Items from a dataset:
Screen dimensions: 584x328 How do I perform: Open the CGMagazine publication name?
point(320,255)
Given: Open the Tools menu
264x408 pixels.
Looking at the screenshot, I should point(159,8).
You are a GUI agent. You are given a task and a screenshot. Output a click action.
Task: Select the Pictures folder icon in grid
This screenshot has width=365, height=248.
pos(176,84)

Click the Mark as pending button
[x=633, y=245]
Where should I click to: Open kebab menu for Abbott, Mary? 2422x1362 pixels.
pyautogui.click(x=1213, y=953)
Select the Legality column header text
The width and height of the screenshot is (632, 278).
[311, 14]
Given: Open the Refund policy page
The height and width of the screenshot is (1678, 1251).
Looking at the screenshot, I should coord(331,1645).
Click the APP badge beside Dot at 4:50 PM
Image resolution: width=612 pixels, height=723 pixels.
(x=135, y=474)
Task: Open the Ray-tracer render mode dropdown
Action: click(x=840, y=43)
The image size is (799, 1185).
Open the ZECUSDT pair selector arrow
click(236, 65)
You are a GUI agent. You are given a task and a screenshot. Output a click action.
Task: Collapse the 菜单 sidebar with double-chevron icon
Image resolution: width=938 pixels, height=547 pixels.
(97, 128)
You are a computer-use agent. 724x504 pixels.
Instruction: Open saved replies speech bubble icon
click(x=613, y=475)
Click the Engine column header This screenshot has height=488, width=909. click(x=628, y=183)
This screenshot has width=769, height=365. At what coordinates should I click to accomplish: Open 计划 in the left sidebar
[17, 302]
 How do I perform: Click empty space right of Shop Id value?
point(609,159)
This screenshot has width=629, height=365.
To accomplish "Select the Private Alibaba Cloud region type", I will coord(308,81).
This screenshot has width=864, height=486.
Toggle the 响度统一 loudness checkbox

→ **What this task involves**: Reproduce all of the records above word for word, keeping every line in its original form and order.

→ **Task response**:
Screen dimensions: 584x328 How do I perform: Open the CGMagazine publication name?
point(320,255)
Given: Open the Tools menu
264x408 pixels.
Looking at the screenshot, I should point(159,8).
You are a GUI agent. You are given a task and a screenshot. Output a click action.
Task: Select the Pictures folder icon in grid
This screenshot has width=365, height=248.
pos(176,84)

Click the Mark as pending button
[x=633, y=245]
Where should I click to: Open kebab menu for Abbott, Mary? 2422x1362 pixels.
pyautogui.click(x=1213, y=953)
Select the Legality column header text
The width and height of the screenshot is (632, 278).
[311, 14]
Given: Open the Refund policy page
The height and width of the screenshot is (1678, 1251).
Looking at the screenshot, I should coord(331,1645).
Click the APP badge beside Dot at 4:50 PM
Image resolution: width=612 pixels, height=723 pixels.
(x=135, y=474)
Task: Open the Ray-tracer render mode dropdown
Action: click(x=840, y=43)
The image size is (799, 1185).
Open the ZECUSDT pair selector arrow
click(236, 65)
You are a GUI agent. You are given a task and a screenshot. Output a click action.
Task: Collapse the 菜单 sidebar with double-chevron icon
Image resolution: width=938 pixels, height=547 pixels.
(97, 128)
You are a computer-use agent. 724x504 pixels.
Instruction: Open saved replies speech bubble icon
click(x=613, y=475)
Click the Engine column header This screenshot has height=488, width=909. click(x=628, y=183)
This screenshot has width=769, height=365. At what coordinates should I click to accomplish: Open 计划 in the left sidebar
[17, 302]
 How do I perform: Click empty space right of Shop Id value?
point(609,159)
This screenshot has width=629, height=365.
To accomplish "Select the Private Alibaba Cloud region type", I will coord(308,81).
This screenshot has width=864, height=486.
Toggle the 响度统一 loudness checkbox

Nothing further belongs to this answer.